TASK DESCRIPTION: Put everything from the line containing "Task: Click the vertical" down to the end of the lines below into a numbered list, omitting blank lines.

(Data extracted from a collection)
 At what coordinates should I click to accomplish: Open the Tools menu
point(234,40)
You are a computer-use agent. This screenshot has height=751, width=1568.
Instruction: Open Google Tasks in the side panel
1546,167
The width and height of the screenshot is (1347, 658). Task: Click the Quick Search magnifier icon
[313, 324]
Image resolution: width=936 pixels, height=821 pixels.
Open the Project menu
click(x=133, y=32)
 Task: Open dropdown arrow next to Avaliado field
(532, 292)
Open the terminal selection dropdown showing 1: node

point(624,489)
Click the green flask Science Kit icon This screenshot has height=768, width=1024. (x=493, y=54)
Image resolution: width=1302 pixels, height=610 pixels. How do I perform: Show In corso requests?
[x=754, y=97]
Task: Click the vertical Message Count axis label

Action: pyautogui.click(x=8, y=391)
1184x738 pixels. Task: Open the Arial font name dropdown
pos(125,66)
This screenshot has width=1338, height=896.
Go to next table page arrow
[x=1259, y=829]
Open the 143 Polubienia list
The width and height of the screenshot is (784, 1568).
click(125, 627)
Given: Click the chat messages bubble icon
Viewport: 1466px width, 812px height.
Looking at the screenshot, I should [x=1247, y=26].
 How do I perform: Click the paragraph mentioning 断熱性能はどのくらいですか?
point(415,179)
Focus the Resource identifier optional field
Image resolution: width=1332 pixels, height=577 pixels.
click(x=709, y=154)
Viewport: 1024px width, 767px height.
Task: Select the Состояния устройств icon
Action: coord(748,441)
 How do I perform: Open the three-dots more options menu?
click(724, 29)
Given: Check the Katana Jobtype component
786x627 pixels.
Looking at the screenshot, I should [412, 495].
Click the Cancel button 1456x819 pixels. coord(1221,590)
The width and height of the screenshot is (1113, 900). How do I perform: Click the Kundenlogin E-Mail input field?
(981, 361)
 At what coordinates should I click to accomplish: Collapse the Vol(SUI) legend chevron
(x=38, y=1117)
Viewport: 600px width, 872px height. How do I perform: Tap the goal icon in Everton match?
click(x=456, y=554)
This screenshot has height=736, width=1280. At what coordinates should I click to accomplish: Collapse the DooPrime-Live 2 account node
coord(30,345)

SOLVED EXERCISE:
1. Task: Click the vertical Message Count axis label
2. Action: pyautogui.click(x=8, y=391)
3. 1184x738 pixels. Task: Open the Arial font name dropdown
4. pos(125,66)
5. This screenshot has width=1338, height=896.
6. Go to next table page arrow
7. [x=1259, y=829]
8. Open the 143 Polubienia list
9. The width and height of the screenshot is (784, 1568).
10. click(125, 627)
11. Given: Click the chat messages bubble icon
12. Viewport: 1466px width, 812px height.
13. Looking at the screenshot, I should [x=1247, y=26].
14.  How do I perform: Click the paragraph mentioning 断熱性能はどのくらいですか?
15. point(415,179)
16. Focus the Resource identifier optional field
17. Image resolution: width=1332 pixels, height=577 pixels.
18. click(x=709, y=154)
19. Viewport: 1024px width, 767px height.
20. Task: Select the Состояния устройств icon
21. Action: coord(748,441)
22.  How do I perform: Open the three-dots more options menu?
23. click(724, 29)
24. Given: Check the Katana Jobtype component
25. 786x627 pixels.
26. Looking at the screenshot, I should [412, 495].
27. Click the Cancel button 1456x819 pixels. coord(1221,590)
28. The width and height of the screenshot is (1113, 900). How do I perform: Click the Kundenlogin E-Mail input field?
29. (981, 361)
30.  At what coordinates should I click to accomplish: Collapse the Vol(SUI) legend chevron
31. (x=38, y=1117)
32. Viewport: 600px width, 872px height. How do I perform: Tap the goal icon in Everton match?
33. click(x=456, y=554)
34. This screenshot has height=736, width=1280. At what coordinates should I click to accomplish: Collapse the DooPrime-Live 2 account node
35. coord(30,345)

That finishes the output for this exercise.